> Problem description: Repeat every record exactly as given.

__________________________________________________

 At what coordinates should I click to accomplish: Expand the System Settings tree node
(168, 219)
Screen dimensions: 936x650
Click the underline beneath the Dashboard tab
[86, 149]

__________________________________________________

> Response below:
 At what coordinates should I click to accomplish: Expand the System Settings tree node
(168, 219)
Screen dimensions: 936x650
Click the underline beneath the Dashboard tab
[86, 149]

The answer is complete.